======== Data for the task ========
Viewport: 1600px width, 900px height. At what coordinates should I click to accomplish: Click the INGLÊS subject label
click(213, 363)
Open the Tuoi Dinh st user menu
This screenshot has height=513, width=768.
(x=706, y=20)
========
======== Data for the task ========
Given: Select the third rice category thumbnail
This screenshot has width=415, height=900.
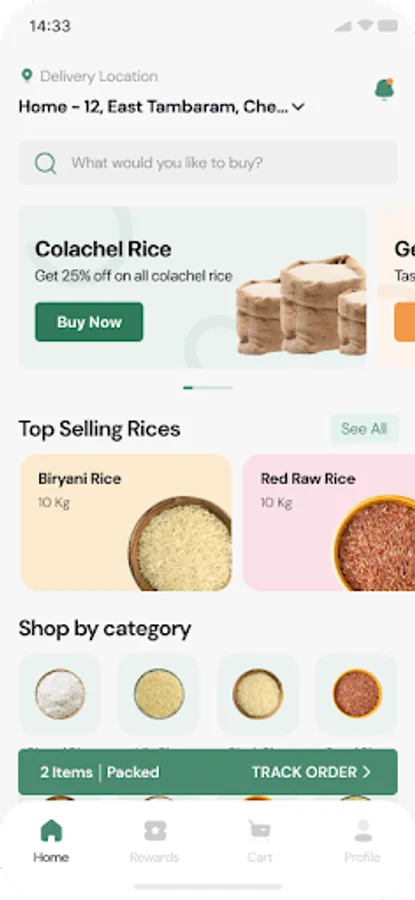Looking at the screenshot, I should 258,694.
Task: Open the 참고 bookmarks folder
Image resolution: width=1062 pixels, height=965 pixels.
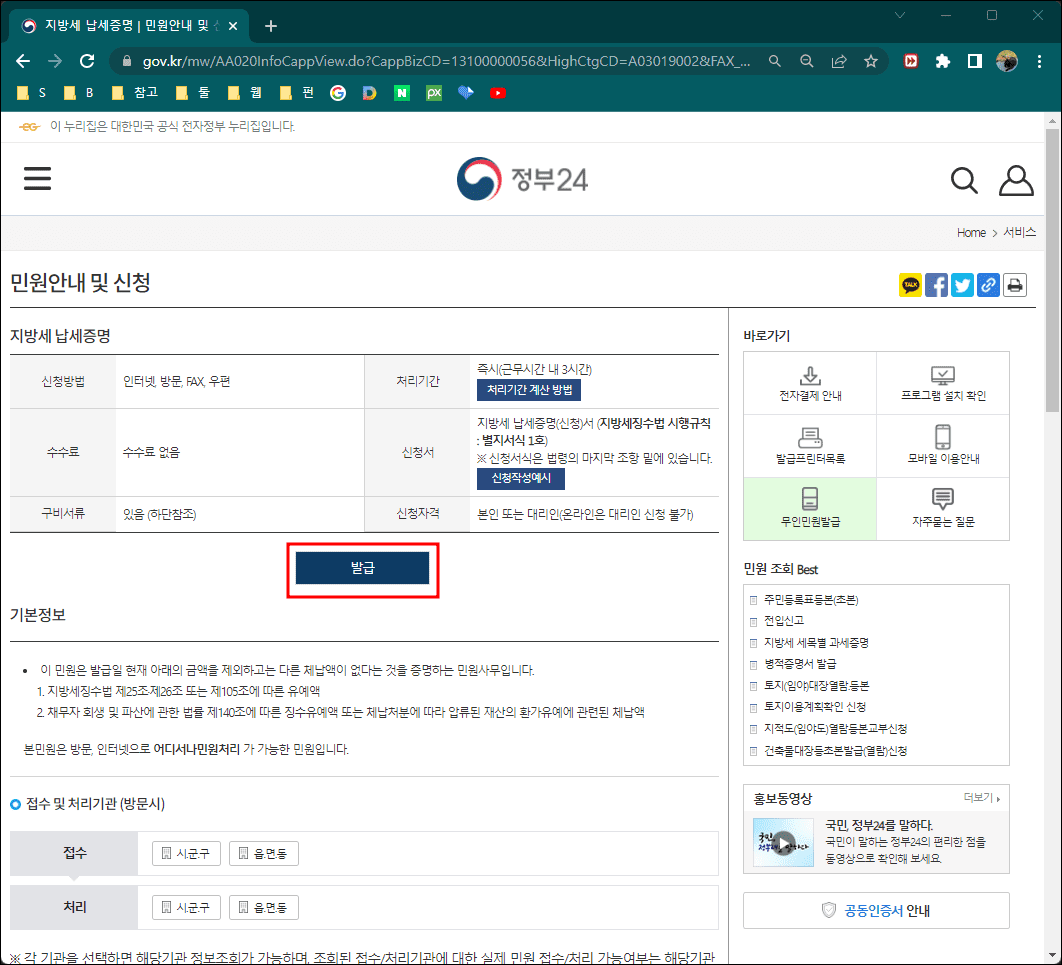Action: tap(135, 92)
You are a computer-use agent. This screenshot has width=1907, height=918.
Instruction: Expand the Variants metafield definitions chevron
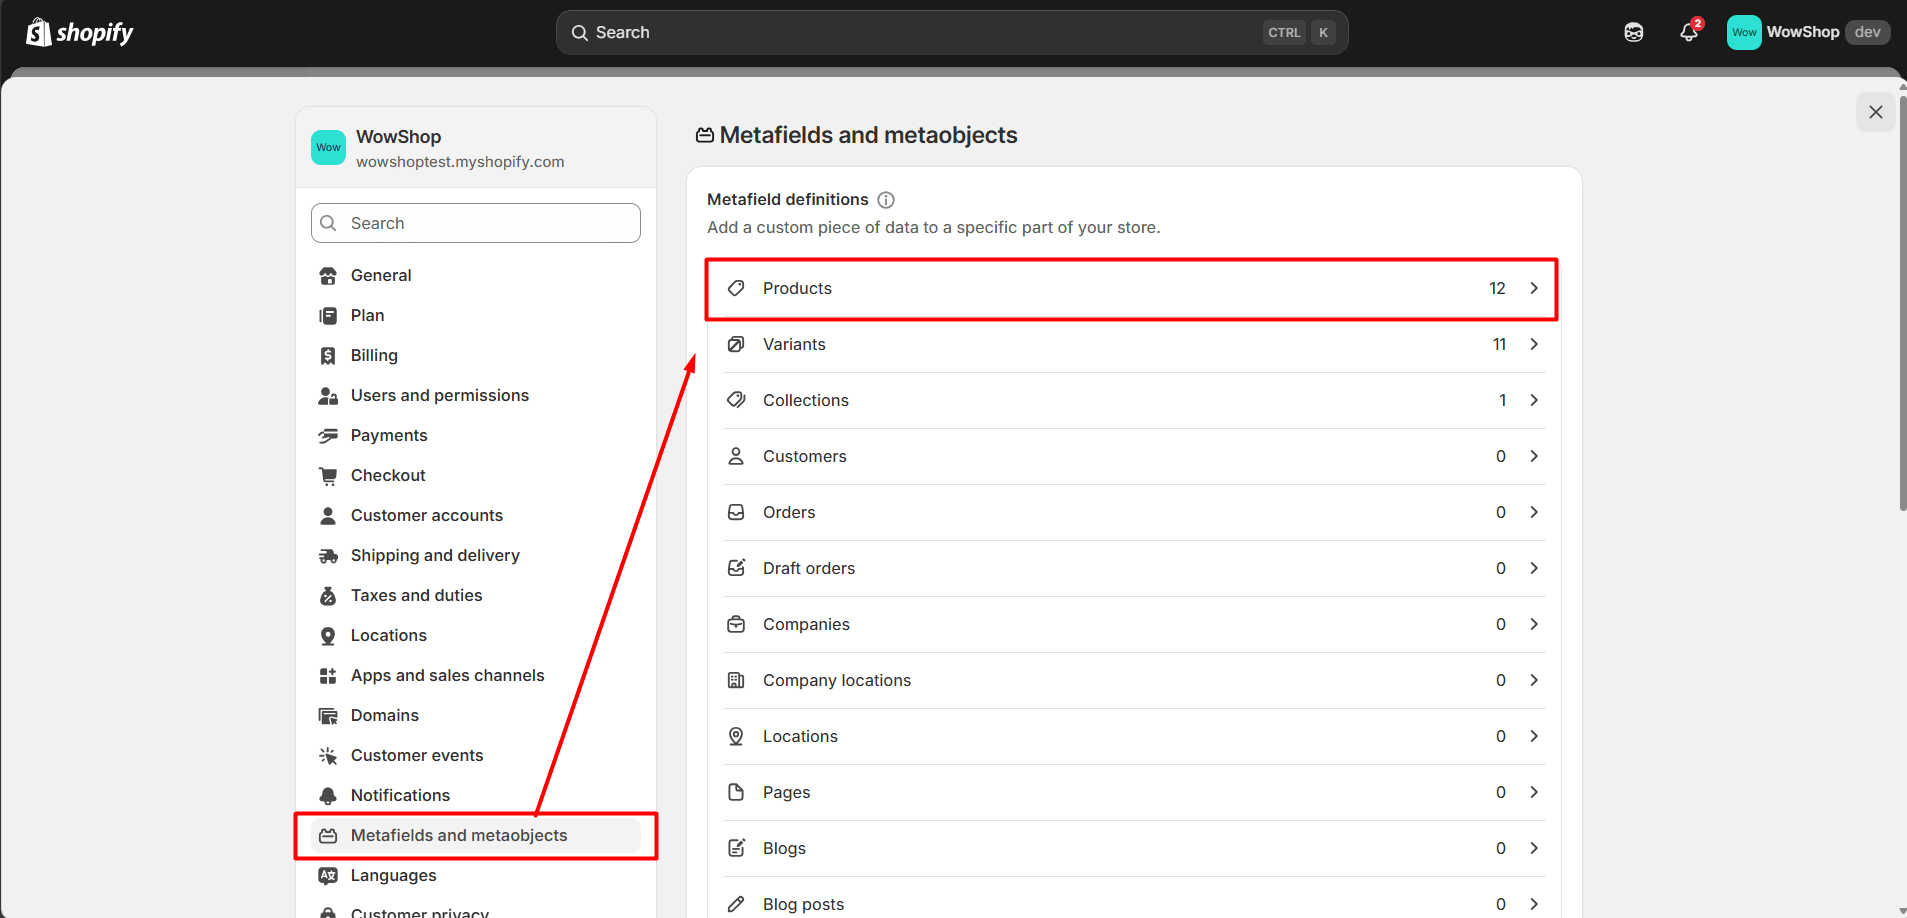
========
======== Data for the task ========
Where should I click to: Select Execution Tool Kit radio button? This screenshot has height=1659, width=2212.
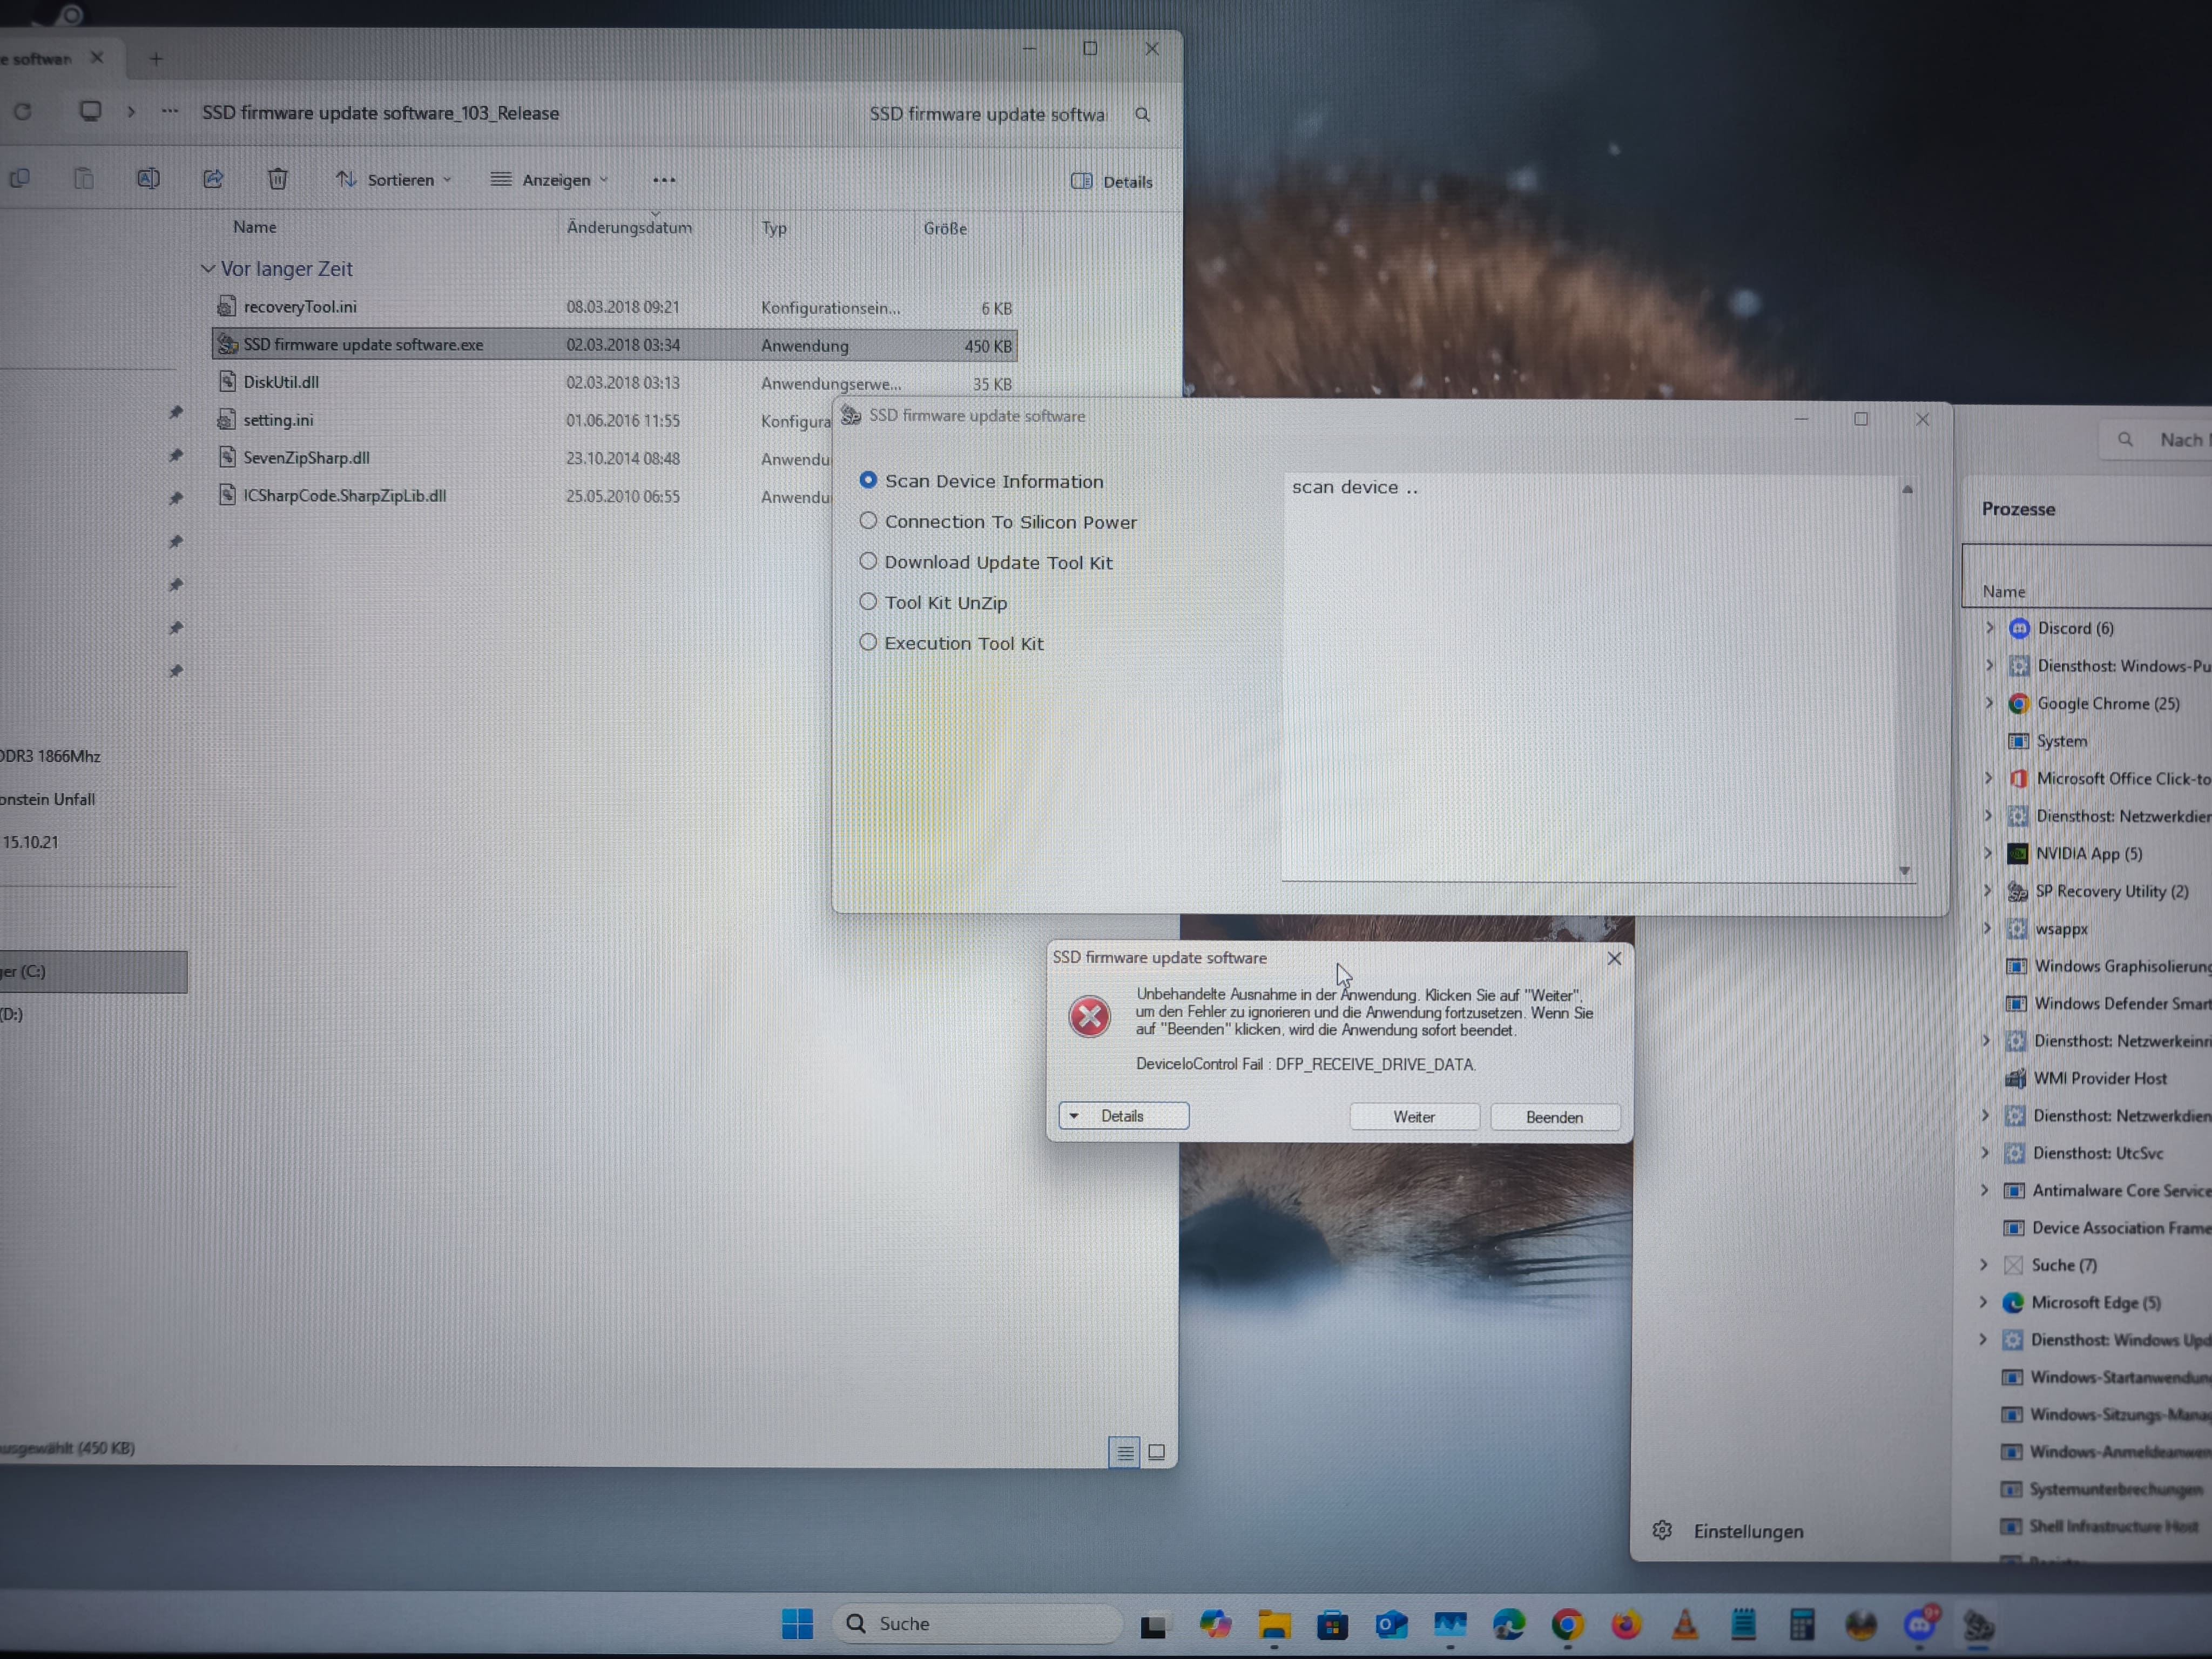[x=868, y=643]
========
### Given problem:
Can you reproduce, word for word, the part of the listing that opens with the line containing "Viewport: 1600px width, 900px" and closes with the line containing "(x=706, y=20)", including both of those lines and nothing else?

### Response to this task:
Viewport: 1600px width, 900px height. At what coordinates should I click to accomplish: Click the INGLÊS subject label
click(213, 363)
Open the Tuoi Dinh st user menu
This screenshot has height=513, width=768.
(x=706, y=20)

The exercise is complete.